→ What this task involves: Pull out the part of the material that opens with the line containing "Task: Click the 03/14/2021 start date" and closes with the line containing "point(220,348)", with both of those lines included. Copy every line in that range without any change.

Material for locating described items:
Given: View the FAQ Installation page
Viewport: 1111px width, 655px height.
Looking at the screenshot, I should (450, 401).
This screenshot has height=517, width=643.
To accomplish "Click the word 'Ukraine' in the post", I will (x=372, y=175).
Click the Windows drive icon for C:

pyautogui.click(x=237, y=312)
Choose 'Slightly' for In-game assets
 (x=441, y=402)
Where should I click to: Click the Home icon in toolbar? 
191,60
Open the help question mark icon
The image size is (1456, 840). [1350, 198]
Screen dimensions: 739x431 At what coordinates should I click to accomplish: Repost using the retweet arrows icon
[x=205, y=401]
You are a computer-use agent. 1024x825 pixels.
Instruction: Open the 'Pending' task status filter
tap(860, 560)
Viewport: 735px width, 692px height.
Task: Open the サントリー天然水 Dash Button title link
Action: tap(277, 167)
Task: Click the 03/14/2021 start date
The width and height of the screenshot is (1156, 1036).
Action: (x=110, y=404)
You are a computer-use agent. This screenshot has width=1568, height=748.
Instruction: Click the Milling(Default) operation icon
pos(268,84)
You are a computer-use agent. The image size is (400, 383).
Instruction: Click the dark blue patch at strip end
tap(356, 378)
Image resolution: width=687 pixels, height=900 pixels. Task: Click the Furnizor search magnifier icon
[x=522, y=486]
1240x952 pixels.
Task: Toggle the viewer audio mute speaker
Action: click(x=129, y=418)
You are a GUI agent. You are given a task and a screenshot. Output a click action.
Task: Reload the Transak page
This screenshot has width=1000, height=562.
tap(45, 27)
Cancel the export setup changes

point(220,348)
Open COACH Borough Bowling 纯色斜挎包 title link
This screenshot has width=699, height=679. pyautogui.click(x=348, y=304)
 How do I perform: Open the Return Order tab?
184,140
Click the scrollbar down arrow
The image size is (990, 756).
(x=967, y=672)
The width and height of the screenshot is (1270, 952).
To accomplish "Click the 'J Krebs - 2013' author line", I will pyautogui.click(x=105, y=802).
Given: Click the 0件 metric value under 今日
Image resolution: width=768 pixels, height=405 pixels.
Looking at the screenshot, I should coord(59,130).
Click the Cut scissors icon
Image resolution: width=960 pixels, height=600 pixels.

→ Output of the exercise:
Task: Click the 03/14/2021 start date
The width and height of the screenshot is (1156, 1036).
Action: (x=110, y=404)
You are a computer-use agent. This screenshot has width=1568, height=748.
Instruction: Click the Milling(Default) operation icon
pos(268,84)
You are a computer-use agent. The image size is (400, 383).
Instruction: Click the dark blue patch at strip end
tap(356, 378)
Image resolution: width=687 pixels, height=900 pixels. Task: Click the Furnizor search magnifier icon
[x=522, y=486]
1240x952 pixels.
Task: Toggle the viewer audio mute speaker
Action: click(x=129, y=418)
You are a GUI agent. You are given a task and a screenshot. Output a click action.
Task: Reload the Transak page
This screenshot has width=1000, height=562.
tap(45, 27)
Cancel the export setup changes

point(220,348)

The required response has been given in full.